▶ **Brief**:
Write the next part of the voice AI latency FAQ, picking up after its final answer.

▶ **Document excerpt**:
****************

Q: How fast does real-time voice AI need to be? A: Under ~700ms of end-to-end response time is the threshold where conversation feels human. Above that, callers start interrupting, repeating themselves, and hanging up. Production stacks like Retell run at around 600ms.

Q: Where does the latency actually go? A: Mostly into turn-taking and LLM time-to-first-token, not STT or TTS. A typical budget: network 50ms, VAD/turn-taking 200ms, LLM TTFT 250ms, TTS first audio 100ms. STT runs in parallel with the caller's speech, so it adds almost nothing on top.

Q: What's streaming and why does it matter? A: Every stage of the pipeline emits output before the previous stage finishes. STT emits partial transcripts every ~50ms. The LLM streams tokens as they generate. TTS streams audio in 200–400ms chunks. Without streaming, every stage waits for the last one and you spend 3+ seconds before a single byte of audio goes back to the caller.

Q: What's turn-taking and why is it hard? A: Turn-taking is the system that decides when the caller has finished speaking so the agent can respond. It's hard because humans pause mid-sentence, take breaths, and say "um" while they think. A naive timeout cuts callers off or feels slow. The 2026 answer is a small neural model trained on real conversational audio that updates a probability dozens of times per second.

Q: What's barge-in handling? A: It's what happens when the caller starts talking over the agent. A good stack stops TTS within 100ms, discards the rest of the planned reply, and starts a fresh STT stream from the caller's new audio. A bad stack keeps talking — the worst feeling on a phone call.

Q: Do I need to build the pipeline myself? A: Almost never in 2026. The orchestration — VAD, turn-taking, barge-in, streaming coordination, function-call routing — is the part where serious engineering investment goes. Most teams that try to build it themselves end up with a slower, worse version of what's available off the shelf. Build the parts that are proprietary to your business: prompt, knowledge base, function endpoints, workflows.

****************

(Collected data)
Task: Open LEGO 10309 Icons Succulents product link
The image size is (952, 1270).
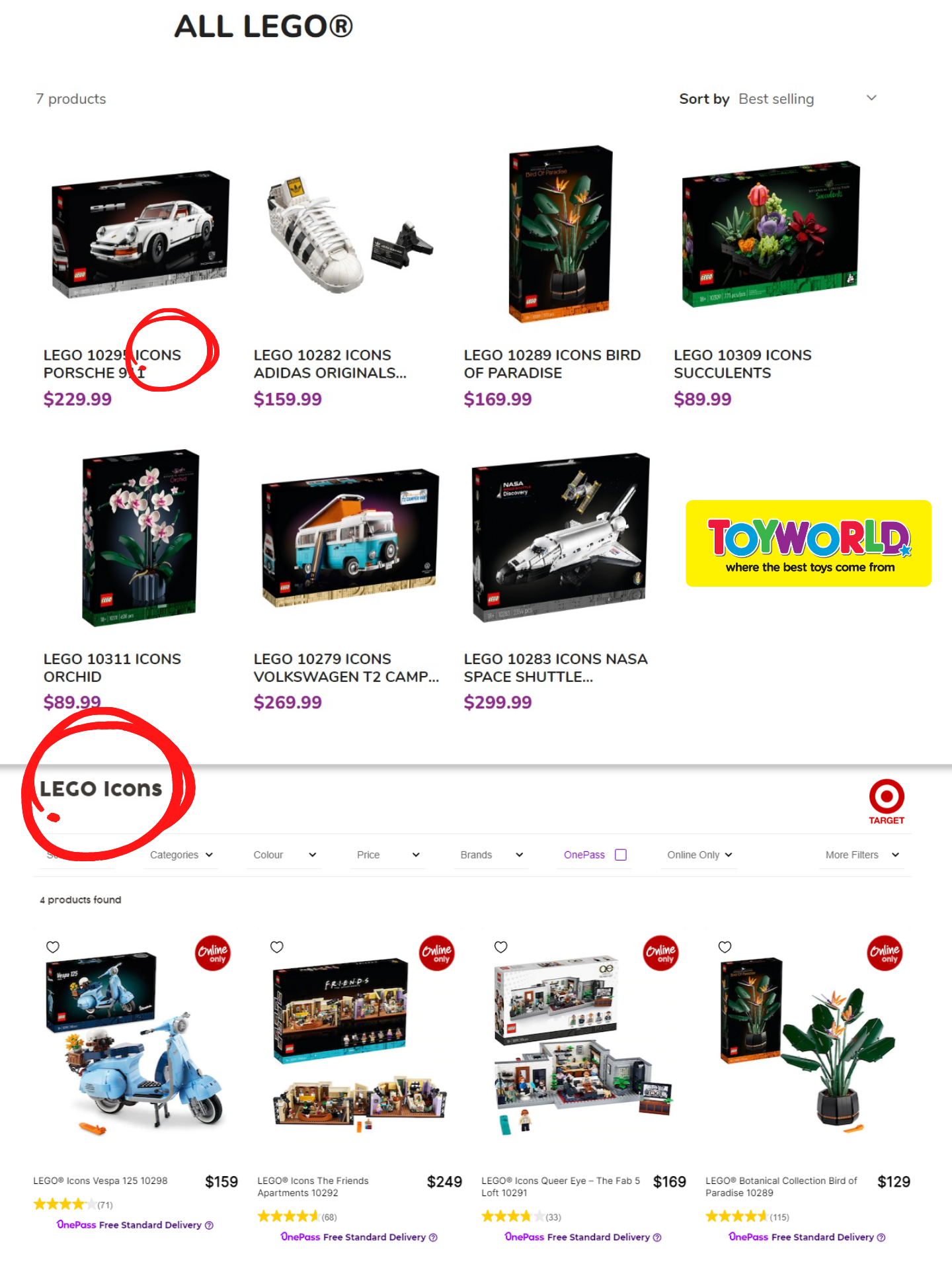Action: point(742,364)
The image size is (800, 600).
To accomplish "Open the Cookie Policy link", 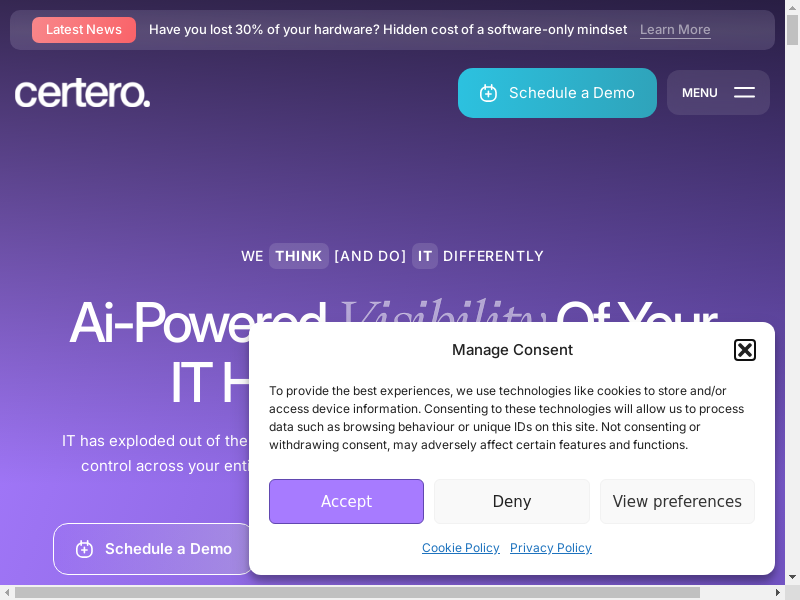I will (x=460, y=548).
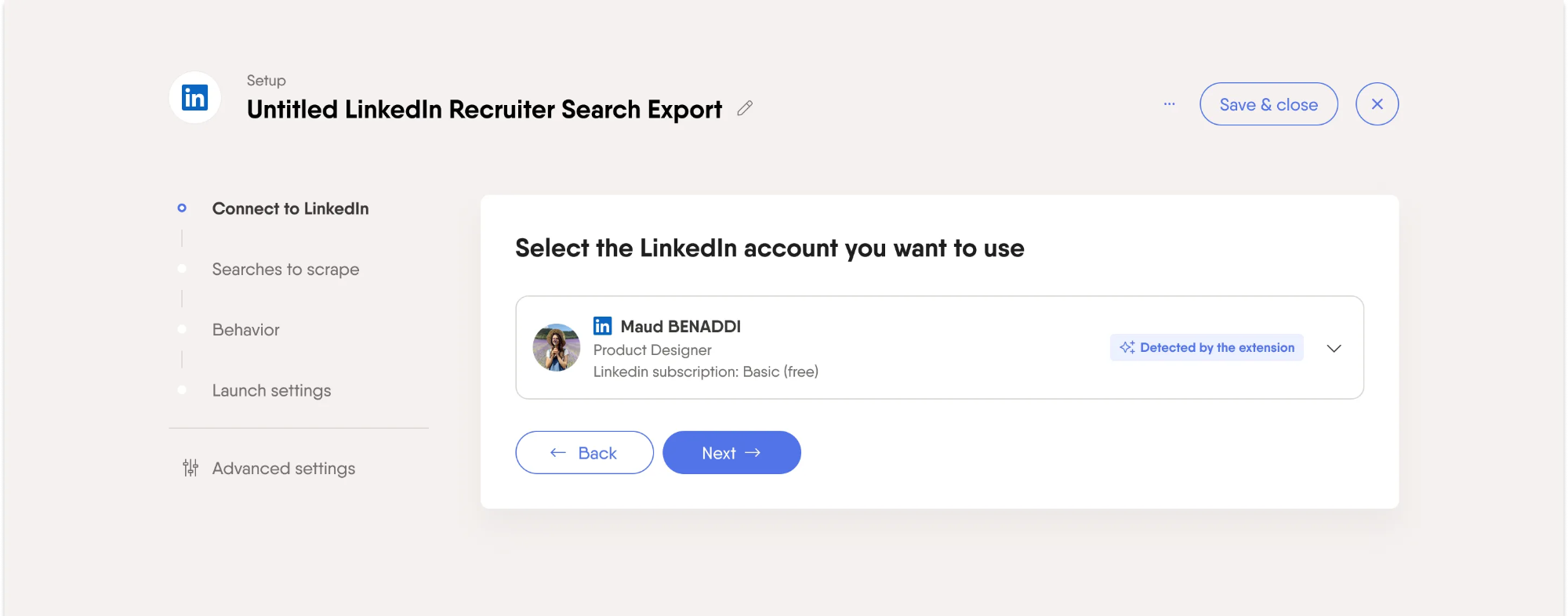Image resolution: width=1568 pixels, height=616 pixels.
Task: Select the Connect to LinkedIn step
Action: pos(290,208)
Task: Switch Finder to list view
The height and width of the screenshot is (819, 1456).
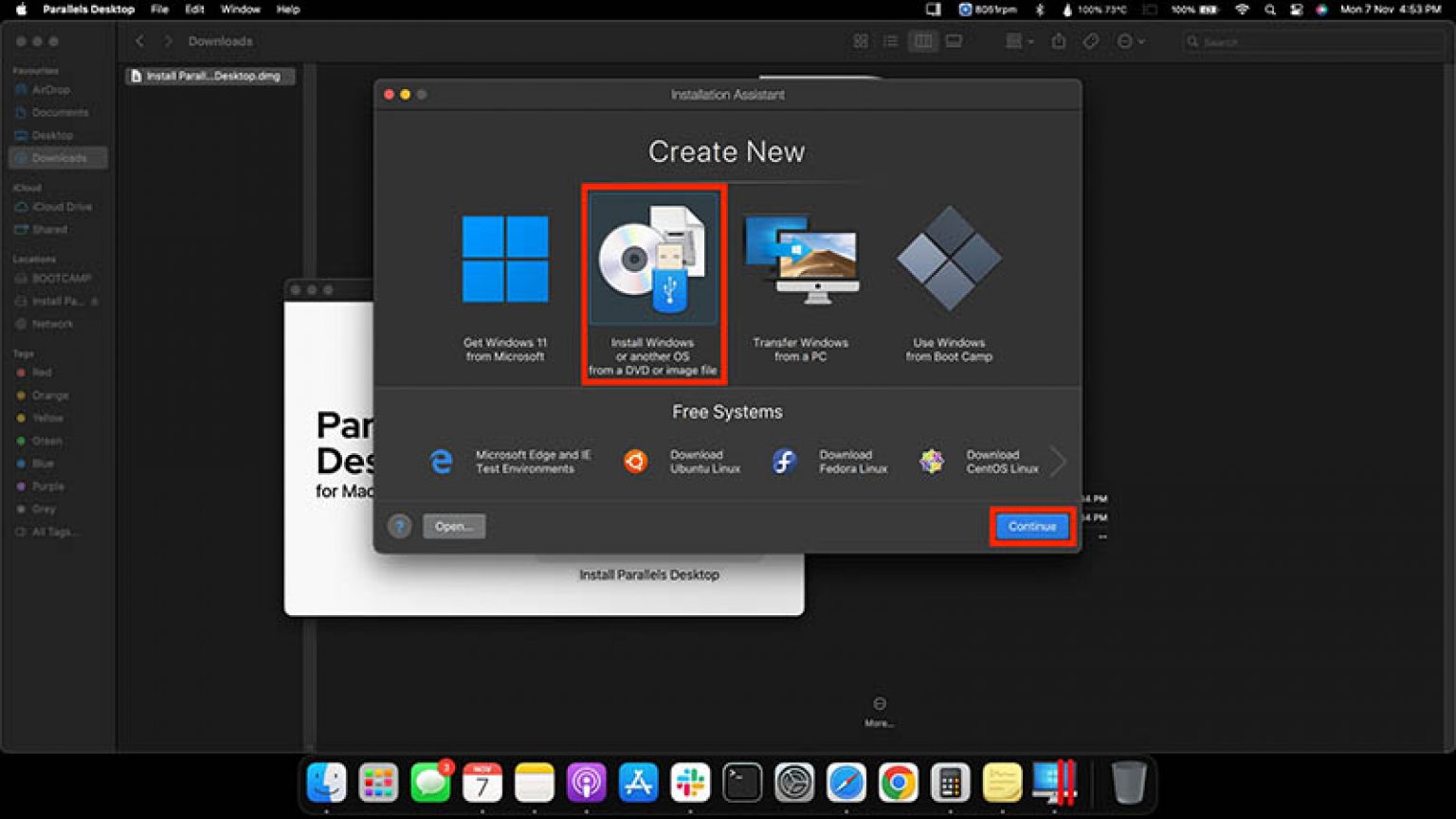Action: pyautogui.click(x=891, y=41)
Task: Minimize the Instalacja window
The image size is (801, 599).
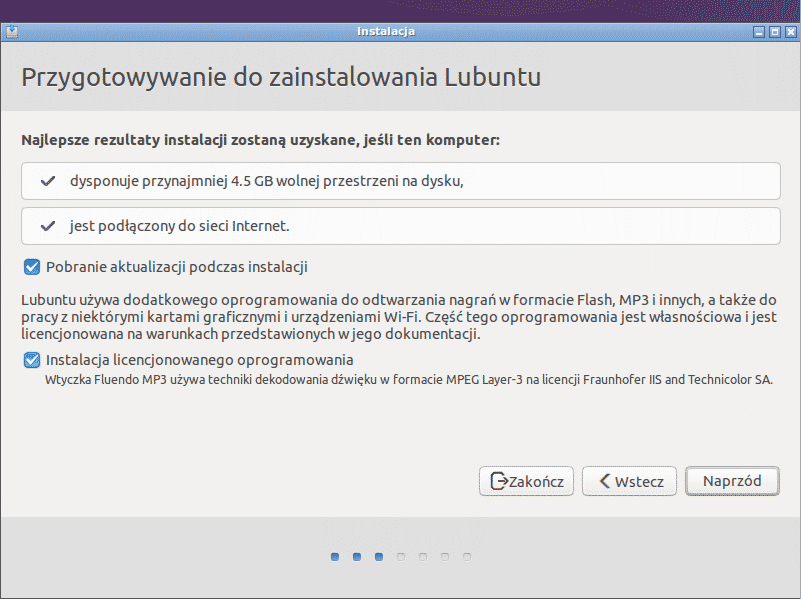Action: tap(758, 31)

****************

▶ **Answer space**:
Q: Does the choice of LLM matter that much? A: Yes, but mostly for time-to-first-token, not raw quality. A fast mid-tier model with a good prompt beats a slow flagship for most voice use cases. Retell lets you swap LLMs with a dropdown — GPT 4.1 is the default, Claude 4.6 Sonnet for higher reasoning, GPT 5 nano for cheap volume, Gemini 3.0 Flash for multilingual. (Pricing.)

Q: How does function calling fit into the pipeline? A: When the LLM decides to call a function instead of speaking, the platform fires an HTTPS webhook with structured arguments the model extracted from the conversation, then waits for the response. That round-trip adds latency — usually a few hundred milliseconds for fast APIs, more for slow ones. For longer waits, the agent typically says "one moment while I check that" to fill the gap.

Q: What's the difference between voice AI and an IVR? A: An IVR is a fixed decision tree (press 1 for billing). Voice AI runs on the pipeline above — open-ended speech in, LLM reasoning in the middle, natural reply out. Callers don't navigate menus. They just talk.